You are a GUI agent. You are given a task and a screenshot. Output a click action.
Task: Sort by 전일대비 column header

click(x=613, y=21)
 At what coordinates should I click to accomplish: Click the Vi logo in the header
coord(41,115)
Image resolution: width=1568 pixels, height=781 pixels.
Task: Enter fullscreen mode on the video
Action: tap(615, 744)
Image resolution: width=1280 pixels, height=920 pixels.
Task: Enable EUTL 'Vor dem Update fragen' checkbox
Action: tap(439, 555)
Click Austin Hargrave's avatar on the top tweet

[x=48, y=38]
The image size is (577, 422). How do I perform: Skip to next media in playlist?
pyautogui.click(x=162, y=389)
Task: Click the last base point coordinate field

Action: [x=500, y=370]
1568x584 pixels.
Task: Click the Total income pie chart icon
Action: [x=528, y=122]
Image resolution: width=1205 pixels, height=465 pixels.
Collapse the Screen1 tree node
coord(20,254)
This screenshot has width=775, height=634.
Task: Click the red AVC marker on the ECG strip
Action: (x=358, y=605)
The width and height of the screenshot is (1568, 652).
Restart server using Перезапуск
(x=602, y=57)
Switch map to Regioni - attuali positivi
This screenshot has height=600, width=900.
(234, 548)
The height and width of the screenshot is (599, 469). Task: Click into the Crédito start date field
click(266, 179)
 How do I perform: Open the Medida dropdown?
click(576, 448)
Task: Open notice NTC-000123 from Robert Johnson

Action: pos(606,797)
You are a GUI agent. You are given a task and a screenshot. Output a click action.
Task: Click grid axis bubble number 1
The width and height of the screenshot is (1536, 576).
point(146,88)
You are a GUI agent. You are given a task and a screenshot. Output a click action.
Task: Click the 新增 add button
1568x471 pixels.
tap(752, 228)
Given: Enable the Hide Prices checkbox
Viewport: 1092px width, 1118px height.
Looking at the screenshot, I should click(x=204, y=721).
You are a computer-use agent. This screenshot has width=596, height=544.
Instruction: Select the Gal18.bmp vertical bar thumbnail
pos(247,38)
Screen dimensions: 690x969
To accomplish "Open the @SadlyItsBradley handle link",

◇ ◇ ◇ ◇ ◇ ◇ ◇

§ YOUR TASK
Exactly as shown, output all of the material above.

§ RESPONSE
You are a GUI agent. You are given a task and a screenshot. Output a click action.
Task: Sort by 전일대비 column header

click(x=613, y=21)
 At what coordinates should I click to accomplish: Click the Vi logo in the header
coord(41,115)
Image resolution: width=1568 pixels, height=781 pixels.
Task: Enter fullscreen mode on the video
Action: tap(615, 744)
Image resolution: width=1280 pixels, height=920 pixels.
Task: Enable EUTL 'Vor dem Update fragen' checkbox
Action: tap(439, 555)
Click Austin Hargrave's avatar on the top tweet

[x=48, y=38]
The image size is (577, 422). How do I perform: Skip to next media in playlist?
pyautogui.click(x=162, y=389)
Task: Click the last base point coordinate field

Action: [x=500, y=370]
1568x584 pixels.
Task: Click the Total income pie chart icon
Action: [x=528, y=122]
Image resolution: width=1205 pixels, height=465 pixels.
Collapse the Screen1 tree node
coord(20,254)
This screenshot has width=775, height=634.
Task: Click the red AVC marker on the ECG strip
Action: (x=358, y=605)
The width and height of the screenshot is (1568, 652).
Restart server using Перезапуск
(x=602, y=57)
Switch map to Regioni - attuali positivi
This screenshot has height=600, width=900.
(234, 548)
The height and width of the screenshot is (599, 469). Task: Click into the Crédito start date field
click(266, 179)
 How do I perform: Open the Medida dropdown?
click(576, 448)
Task: Open notice NTC-000123 from Robert Johnson

Action: pos(606,797)
You are a GUI agent. You are given a task and a screenshot. Output a click action.
Task: Click grid axis bubble number 1
The width and height of the screenshot is (1536, 576).
point(146,88)
You are a GUI agent. You are given a task and a screenshot. Output a click action.
Task: Click the 新增 add button
1568x471 pixels.
tap(752, 228)
Given: Enable the Hide Prices checkbox
Viewport: 1092px width, 1118px height.
Looking at the screenshot, I should click(x=204, y=721).
You are a computer-use agent. This screenshot has width=596, height=544.
Instruction: Select the Gal18.bmp vertical bar thumbnail
pos(247,38)
Screen dimensions: 690x969
To accomplish "Open the @SadlyItsBradley handle link",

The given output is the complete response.